Work task A - In the excerpt on solo travel for women, rewrite the passage between "This is not" and "can’t do this.", inclusive, with "uproar" replaced by "outrage".
Work task B - According to the excerpt on solo travel for women, how many times more likely than women are men in the 18-24 age group to be victims of a crime?

Excerpt to read -
Me in bright pink ski trousers obscuring my pilot, hanging from a paraglider over Mayrhofen, a ski town in Austria. I don't know how high we are but we appear to be at least as high as the mountain behind the town.

In terms of special safety considerations, it’s just the same stuff you do at home. Don’t go down dark alleys drunk and alone in the middle of the night. Don’t leave your drink unattended. Don’t get talked into taking strangers home or going home with them. If it feels bad, it probably is bad – walk away.

Are we easier targets? It’s easy to say things like “I’ve never done any martial arts or self-defence classes so I probably am”. Think about your male friends and relatives. Have they ever done any of those sorts of things? Probably not. Can you think of a single one who you think could realistically fight off an attacker? Because when I think about my male friends and relatives, I’m inclined to think I’m a more able fighter than most of them. So no, women are probably not easier targets, because men are probably no more difficult. We’re probably perceived as easier targets but if you look at crime statistics (I’m looking at the Crime Survey for England and Wales year ending September 2018) men are more likely than women to be victim of a crime – in the 18-24 age group, 2.3 times more likely.

Me, in a green fleece and black rain jacket, on a pile of rocks marking the summit of High Willhays, the highest point in England south of the Lake District. My arms are outspread and I'm looking up at the grey cloudy sky in triumph.

Do we believe less in ourselves? There’s another thing that goes around about women “being socialised” to be peacemakers and to be less assertive. Men get more pay rises and better jobs than women because it’s less likely to cross their minds that they’re not qualified enough. They think they deserve something, they ask for it. And so, similarly, do women think they’re not brave enough or smart enough to travel solo, while men just go for it? I have no idea. The online travel community seems pretty female-heavy. Is that because we feel like travelling solo is something out of the ordinary enough to make a noise about it while men simply accept it as their due? Is it more about creating content than the travel – is that something women are more drawn to than men, writing, making videos, drawing journals and so on? Is it just unconscious selection bias in that I haven’t realised I don’t like following men on social media? Or are solo travellers genuinely more likely to be female?

(That said, if you watch travel documentaries on TV, they’re absolutely overwhelmingly more likely to be fronted by men…)

If you do have any concerns that you’re not good enough, not brave enough, that travelling isn’t something women do, then I urge you to get out on your social media of choice and look for solo female travellers. I’m going to do a spotlight on a dozen or so favourites later in this series but in the meantime, you can do worse than looking through the people I follow on Twitter or on Instagram. There is nothing in your reproductive organs or your chromosomes or your DNA or anything else you’re using to definite womanhood that means you’re less capable as a woman of doing these things. Maybe there’s something in you personally – some people just aren’t into travel, or solo travel, or can’t do it – but there’s nothing inherent and if there’s something particular in you, I’m sure in most cases you can learn or practice your way out of that particular obstacle anyway.

Me as a Brownie. My hair is a lot lighter than it is now, I'm wearing a yellow baseball cap with the Brownie logo on, a yellow sweatshirt with the word BROWNIES across it, a yellow neckerchief held together with a black plaited leather woggle and a brown sash on which you can see my Rainbow badge and the corner of my Six badge.
This is not Sophie. Sophie doesn’t exist and I wouldn’t post pictures of her if she did. This is me.

My Brownies are at the sort of age where the world is very black and white. If you said to my Brownies “Girls can’t…”, there would be uproar. If eight-year-old Sophie (we must be the only Brownie pack in the country that actually doesn’t have a Sophie!) thinks girls can travel, then girls can travel. Don’t let Sophie down. You’re brave enough, you’re smart enough, you’re tough enough, you’re going to take your precautions and you’re not going to listen to the sea of people telling you you can’t do this.

Data provided -
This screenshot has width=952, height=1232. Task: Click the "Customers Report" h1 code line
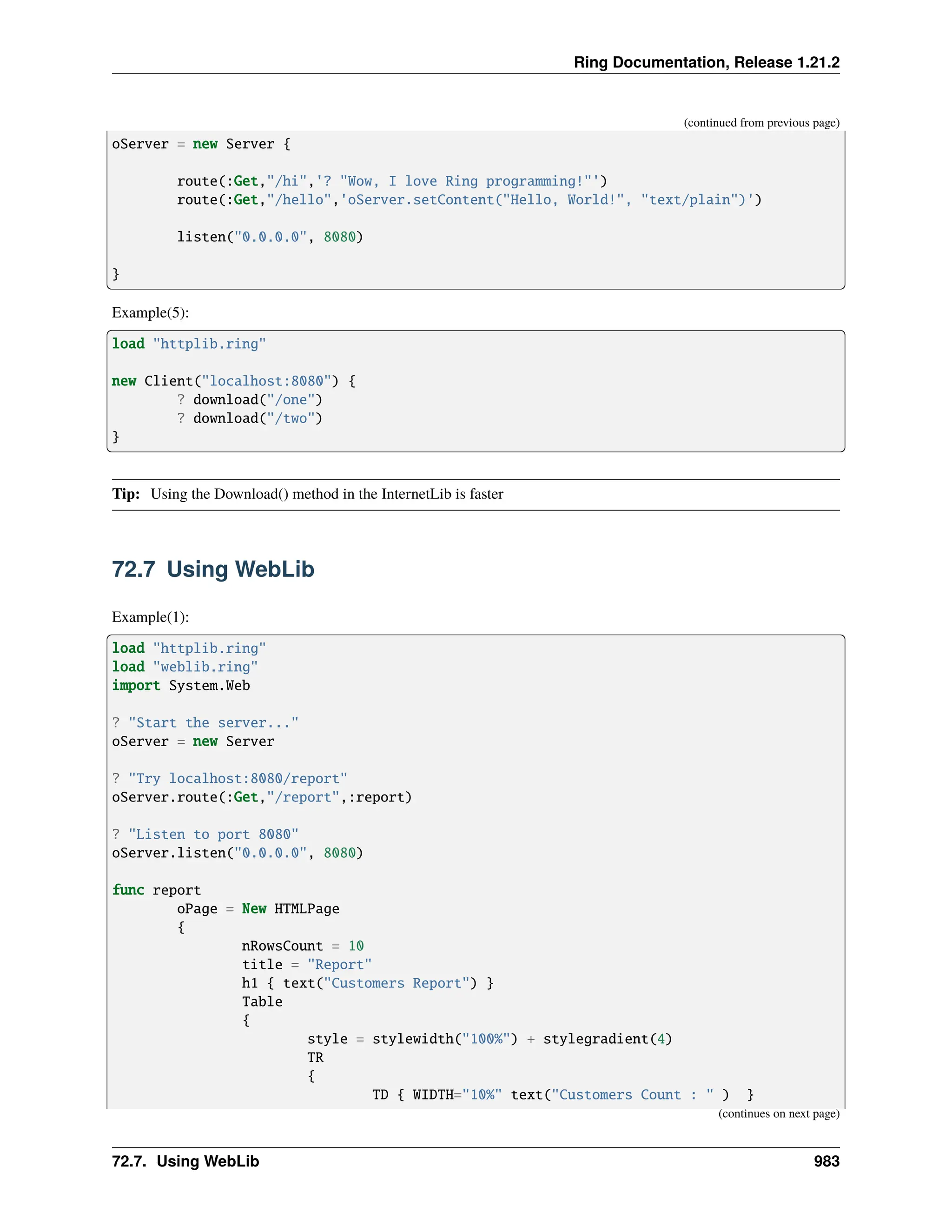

Exercise output A -
This is not Sophie. Sophie doesn’t exist and I wouldn’t post pictures of her if she did. This is me.

My Brownies are at the sort of age where the world is very black and white. If you said to my Brownies “Girls can’t…”, there would be outrage. If eight-year-old Sophie (we must be the only Brownie pack in the country that actually doesn’t have a Sophie!) thinks girls can travel, then girls can travel. Don’t let Sophie down. You’re brave enough, you’re smart enough, you’re tough enough, you’re going to take your precautions and you’re not going to listen to the sea of people telling you you can’t do this.

Exercise output B - 2.3 times more likely